TASK GOAL: Print the data below exactly, but only the lines from the one containing "Given: Click the Найти бренд search field" down to the one containing "Open the Settings", inclusive.

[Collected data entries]
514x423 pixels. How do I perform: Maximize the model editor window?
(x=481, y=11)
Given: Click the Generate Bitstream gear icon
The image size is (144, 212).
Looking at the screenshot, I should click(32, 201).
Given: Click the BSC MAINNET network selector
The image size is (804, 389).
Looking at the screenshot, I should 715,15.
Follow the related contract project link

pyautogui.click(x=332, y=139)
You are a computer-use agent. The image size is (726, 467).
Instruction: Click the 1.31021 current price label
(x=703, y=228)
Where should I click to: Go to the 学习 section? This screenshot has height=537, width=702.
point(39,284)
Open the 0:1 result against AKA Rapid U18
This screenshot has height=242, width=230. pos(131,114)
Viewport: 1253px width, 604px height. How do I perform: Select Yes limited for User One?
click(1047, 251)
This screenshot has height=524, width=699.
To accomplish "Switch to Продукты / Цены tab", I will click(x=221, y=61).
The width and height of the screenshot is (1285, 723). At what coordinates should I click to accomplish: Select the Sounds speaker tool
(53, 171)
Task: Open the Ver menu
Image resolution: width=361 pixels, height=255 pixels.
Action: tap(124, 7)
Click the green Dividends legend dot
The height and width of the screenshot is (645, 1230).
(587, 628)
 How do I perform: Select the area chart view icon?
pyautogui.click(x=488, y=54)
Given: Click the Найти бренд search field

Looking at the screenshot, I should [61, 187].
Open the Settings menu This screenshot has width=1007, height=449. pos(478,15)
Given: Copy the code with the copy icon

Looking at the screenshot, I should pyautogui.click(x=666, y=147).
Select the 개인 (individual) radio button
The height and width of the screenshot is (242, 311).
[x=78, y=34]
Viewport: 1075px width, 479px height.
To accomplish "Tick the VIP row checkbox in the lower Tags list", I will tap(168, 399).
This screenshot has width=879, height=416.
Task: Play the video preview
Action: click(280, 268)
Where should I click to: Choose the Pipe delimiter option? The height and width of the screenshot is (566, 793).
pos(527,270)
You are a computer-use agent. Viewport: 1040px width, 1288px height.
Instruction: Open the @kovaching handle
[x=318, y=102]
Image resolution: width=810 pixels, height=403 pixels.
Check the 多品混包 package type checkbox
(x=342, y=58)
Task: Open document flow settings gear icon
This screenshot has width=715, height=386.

ANSWER TO THIS TASK:
Given: Click the Найти бренд search field

Looking at the screenshot, I should [61, 187].
Open the Settings menu This screenshot has width=1007, height=449. pos(478,15)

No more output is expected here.